Leave a comment

joethecabdriver December 28 2006, 00:57:36 UTC
Nice piece.

I might have been a little hard on him, but the contrarian in me refuses to be quiet.

Reply

sauce1977 December 28 2006, 01:06:07 UTC
Of course you shouldn't be quiet! He pissed a lot of people off! :D

I imagine the next Prez will be much like Ford.

I don't think you were hard on him at all.

Reply

sauce1977 December 28 2006, 01:14:40 UTC
By the way . . . one of my most favorite Prez obits was Hunter Thompson's send-off of President Nixon.

This is a direct quote from Thompson's screed:

Richard Nixon is gone now and I am poorer for it. He was the real thing--a political monster straight out of Grendel and a very dangerous enemy. He could shake your hand and stab you in the back at the same time. He lied to his friends and betrayed the trust of his family. Not even Gerald Ford, the unhappy ex-president who pardoned Nixon and kept him out of prison, was immune to the evil fallout. Ford, who believes strongly in Heaven and Hell, has told more than one of his celebrity golf partners that I know I will go to hell, because I pardoned Richard Nixon."

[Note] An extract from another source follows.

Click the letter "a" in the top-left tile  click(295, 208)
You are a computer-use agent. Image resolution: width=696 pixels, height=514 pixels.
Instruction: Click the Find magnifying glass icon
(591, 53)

I don't know of the level of truth to this statement, given Thompson's gonzo style, and the temptation to twist a clever joke that may have actually been uttered at some point by Ford into something that reads more serious than intended . . . but anyway, link to Thompson's obit of Nixon, just because the two will be forever ( ... )

Reply

joethecabdriver December 28 2006, 01:22:57 UTC
That is one of my all time favorite Hunter Thompson pieces. I think Hunter's slide towards oblivion started after Nixon died. Kind of like when a spouse dies. Thompson and Nixon will always be psychicly linked at the hip.

Reply

sauce1977 December 28 2006, 01:27:14 UTC
I agree. Thompson lost some of his fight when Nixon perished, but he regained more when President Current entered the scene.

Thompson, like James Brown, and everyone, lost power with age. It was the age that ultimately loosened his superb grip on the English language. I still did enjoy his sports pieces, Thompson's, far more than any sports writer I've read besides Mitch Albom. To me, even when Thompson was dead wrong, it was still rather entertaining.